The SoSafe founders have developed a learning suite to prevent phishing attacks from occuring in companies. For this purpose, they have put together a curriculum that combines 10 e-learning online courses with simulated phishing attacks. The templates for the phishing attacks can be customized to the needs of the company and industry to also simulate so-called “spearphishing attacks”. In this approach hackers first profile employees on social media and then send targeted phishing emails which are customized to the victim and therefore make them hard to discern. The curriculum and phishing templates are cloud-based which means that they can be accessed and deployed from outside the company’s IT system. The system complies with the new data protection directive. So, access and results are anonymized.
To go one step further, SoSafe is currently negotiating with different insurance providers to integrate their offering into a bundled cyber risk policy offering.
For quite a while insurers have been looking to extend their product propositions into prevention so as to act before a claim occurred. So, the relatively new field of cyber risk coverages is a good place to put this approach into action. Offering cyber risk policies together with SoSafe’s suite of e-learning and simulated phishing attacks seems to be a natural fit. Learning about the risks and then actually practising the learned content repatedly can reduce the risk arising from a cyber breach and thus reduce claims costs.

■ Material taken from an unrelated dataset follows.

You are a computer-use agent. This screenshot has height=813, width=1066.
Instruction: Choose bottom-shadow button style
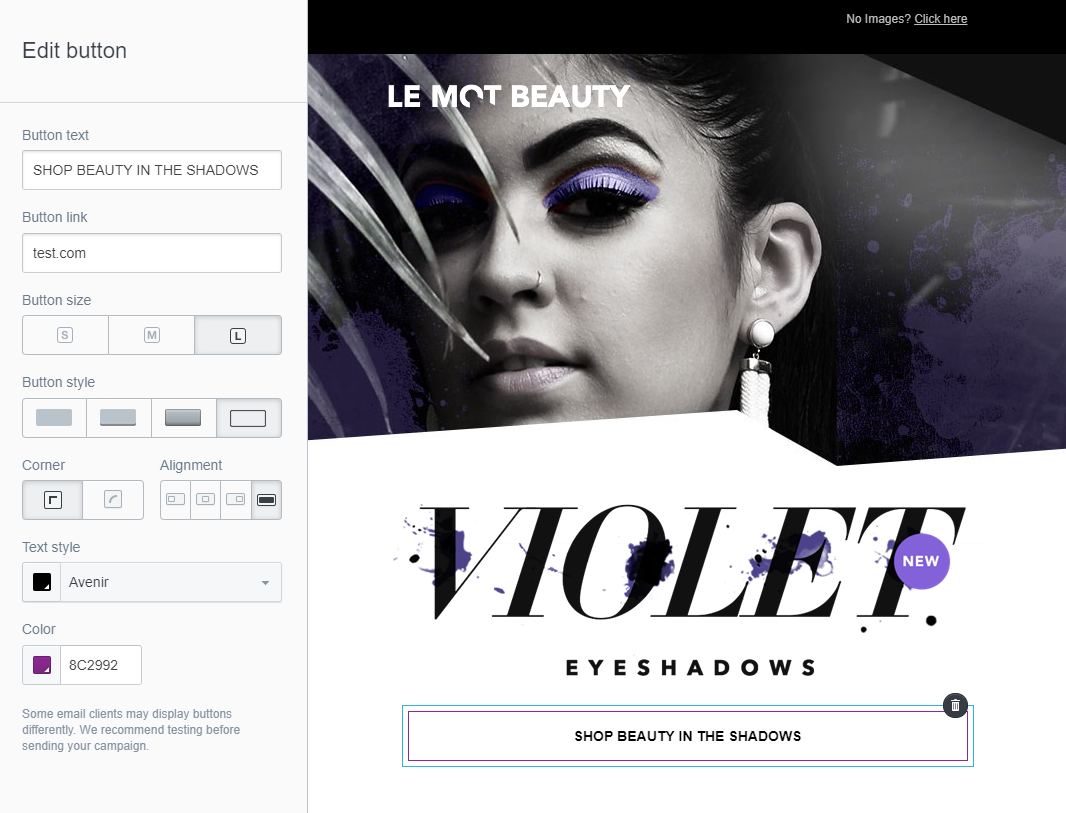point(118,418)
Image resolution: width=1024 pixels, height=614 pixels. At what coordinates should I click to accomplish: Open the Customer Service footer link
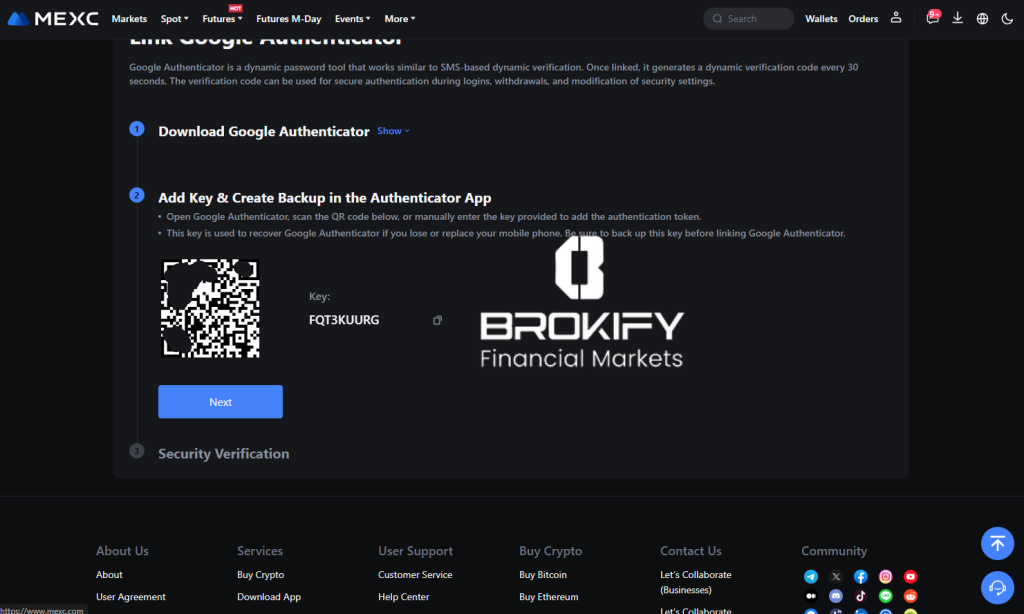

The approach is a clever way to combine insurance and prevention with an element of gamification. As modern learning psychology has proven, we tend to keep only 20% of what we hear but actually memorize 90% of what we do ourselves. In addition, repeating the exercise also contributes positively to adding the acquired behaviour to our memory.
Also, the offer comes at the right time as phishing attacks are on the rise. A joint study by Google and the University of Berkeley in November 2017 (https://ai.google/research/pubs/pub46437) showed phishing as the second highest cause, after large-scale data leaks, for a user to fall prey to a hacking attack. Interestingly enough so-called phishing kits, software programs that automate the attack and for example emulate a Google or Paypal login page, have hardly evolved technology-wise since the 2000s but continue to be just as effective.
So, combining a phishing prevention approach with a cybersecurity policy seems an effective value proposition for clients by going one step further in reducing the risk.